Die denkwürdigsten Augenblicke seiner EM-Abschiedstour liegen höchstwahrscheinlich schon hinter ihm. Als er in der 105. Minute mit einem Elfmeter am herausragenden Jan Oblak scheiterte, brach Ronaldo sofort und noch während des Spiels in Tränen aus. Die Mitspieler trösteten ihn auf dem Rasen, auf den Rängen weinte auch seine Mutter. Im folgenden Elfmeterschießen trat der Kapitän erneut an, verwandelte zur Führung und faltete im Anschluss vor den eigenen Fans die Hände. Die klare Botschaft: Bitte vergebt mir.
Es waren Bilder, die um die Sport-Welt gingen. Dass Portugals Torhüter Diogo Costa mit drei gehaltenen Elfmetern EM-Geschichte schrieb? Dass die tapferen Slowenen den erstmaligen Einzug ins Viertelfinale nach vier Remis in vier Spielen nur haarscharf verpassten? Dass Oldie Pepe mit 41 zu einem Erfolgsgaranten der Portugiesen wird? Alles Nebensache. Nur Ronaldo zählte.
BBC spottet nach Elfmeter
So ähnlich war es auch im EM-Finale 2016, als Ronaldo gegen Frankreich verletzt vorzeitig raus musste - und fortan als selbst ernannter Co-Trainer an der Seitenlinie häufiger im Bild war als die meisten Protagonisten auf dem Spielfeld.
Diesmal blieb Ronaldo 120 Minuten auf dem Rasen. "Natürlich war ich unglaublich traurig und hinterher überglücklich. Das ist Fußball. Man kann nicht erklären, was da passiert. Alles oder nichts, das passiert immer wieder. Dann dreht sich das Schicksal und das Glück", sagte Ronaldo diesmal, als seine Welt wieder in Ordnung war.
Selten sah man ihn während einer Partie derart emotional.
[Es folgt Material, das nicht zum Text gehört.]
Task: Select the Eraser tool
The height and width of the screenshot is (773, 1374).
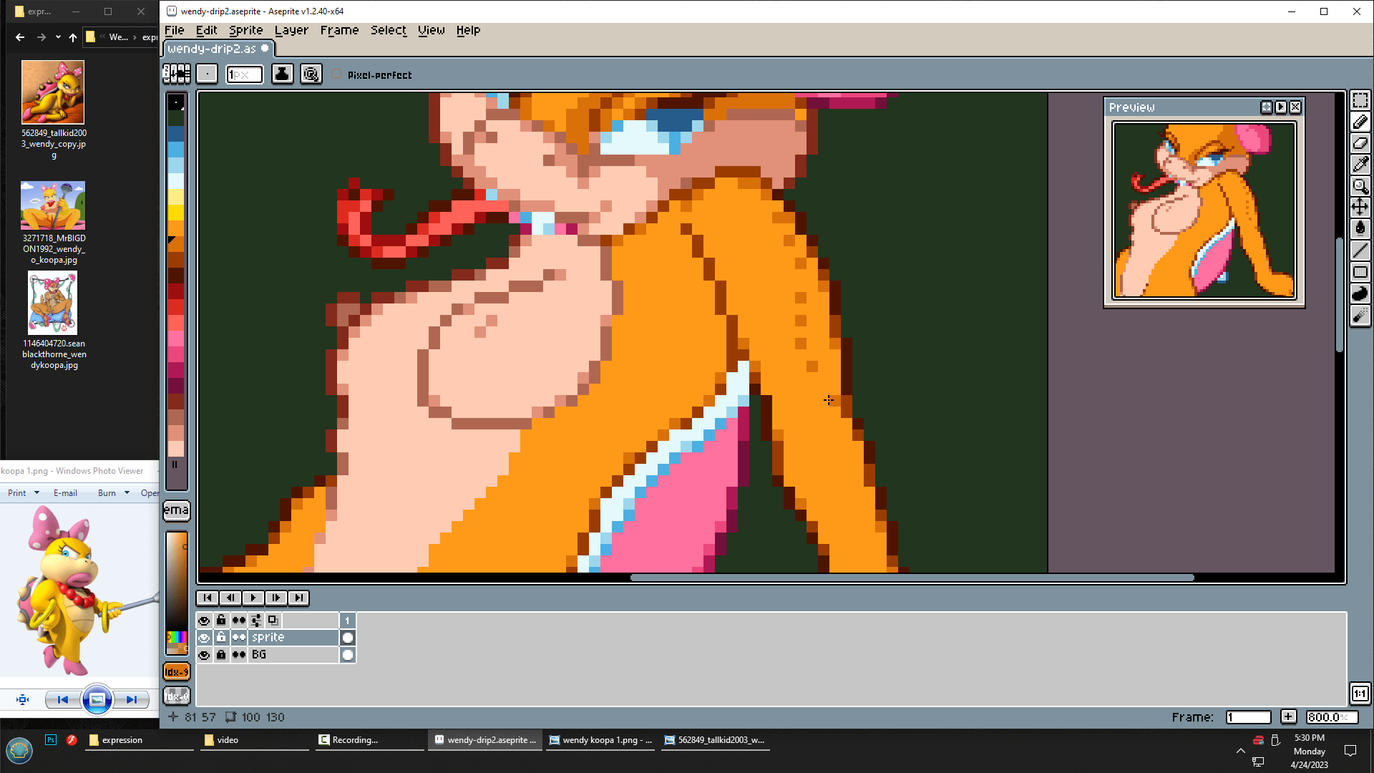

Mitspieler mussten ihn aufbauen, was in der Vergangenheit oft andersherum aussah. "Du kannst nicht scheitern, wenn du es nicht versuchst", betonte Ronaldo. "Menschen glücklich zu machen, motiviert mich am meisten." In den internationalen Medien war von der "Tragikomödie um Cristiano" (Marca) sowie von "Misstiano Penaldo" (BBC) zu lesen.
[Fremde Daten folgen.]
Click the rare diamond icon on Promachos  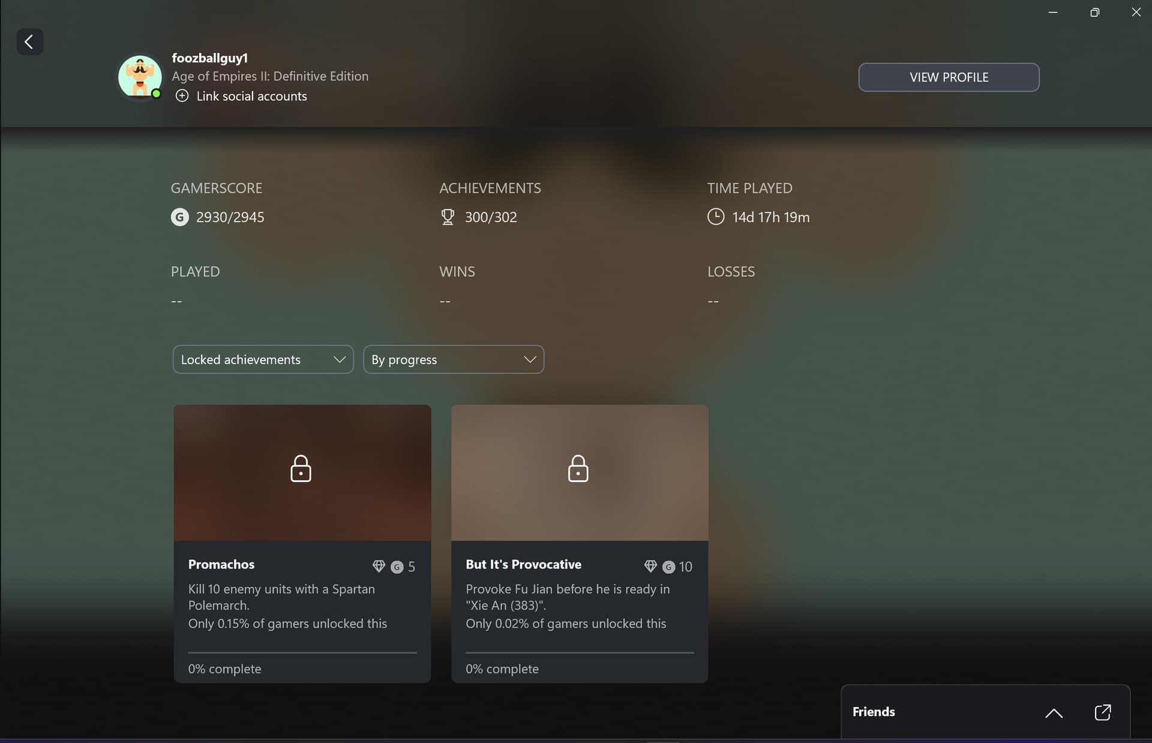click(379, 566)
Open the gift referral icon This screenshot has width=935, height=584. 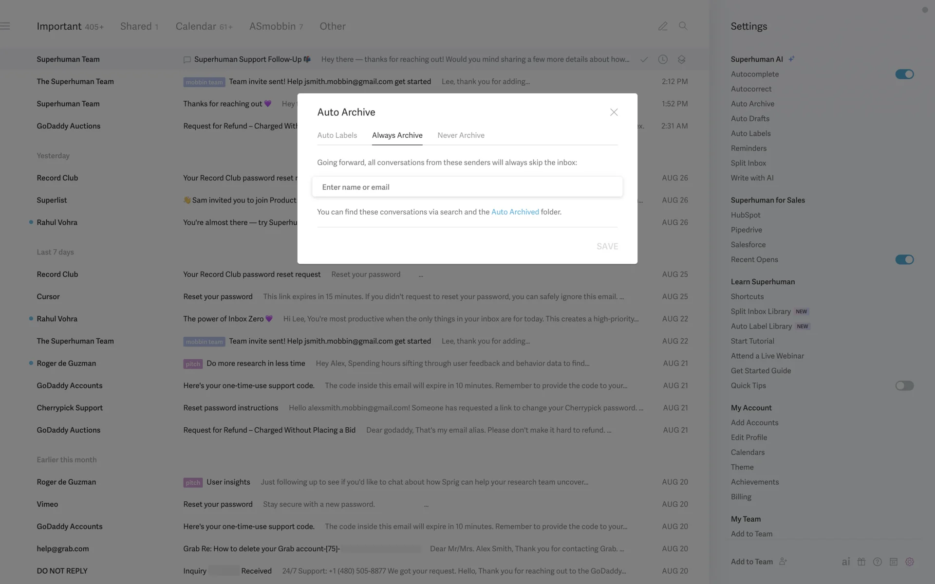click(x=861, y=562)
"Eine Ehre, mit ihm zu spielen"
Dass der glückliche Ausgang des Achtelfinal-Krimis die Debatten um Ronaldos noch immer exponierte Rolle beendet, erscheint mehr als fraglich. Gegen Slowenien nahm sich der Routinier mal wieder bei allen Standards den Ball. Im Gegensatz zum ordentlich geschossenen Elfmeter waren einige Freistoßversuche kläglich. Bei der WM 2022 in Katar hatte eine ähnliche Situation während des Turniers dazu geführt, dass Gonçalo Ramos irgendwann für Ronaldo in die Startelf rückte - das folgende Achtelfinale gegen die Schweiz wurde dann prompt mit 6:1 gewonnen.
Doch teamintern rückt diesmal keiner von Ronaldo ab. "Nur diejenigen, die Elfmeter schießen, können verfehlen. Er hat uns den Weg zum Sieg gezeigt. Die Kabine steht hinter ihm. Wir sind sehr zufrieden mit ihm", sagte Cheftrainer Roberto Martinez über seinen Kapitän.
Selbst Matchwinner Costa wollte nach seinen Heldentaten im Showdown vom Punkt nicht zu viel von sich reden. Stattdessen schwärmte er: "Wir wissen alle, dass Cristiano am härtesten arbeitet. Ich kann verstehen, wie frustriert er ist. Es ist eine Ehre und eine Freude, mit ihm zu spielen."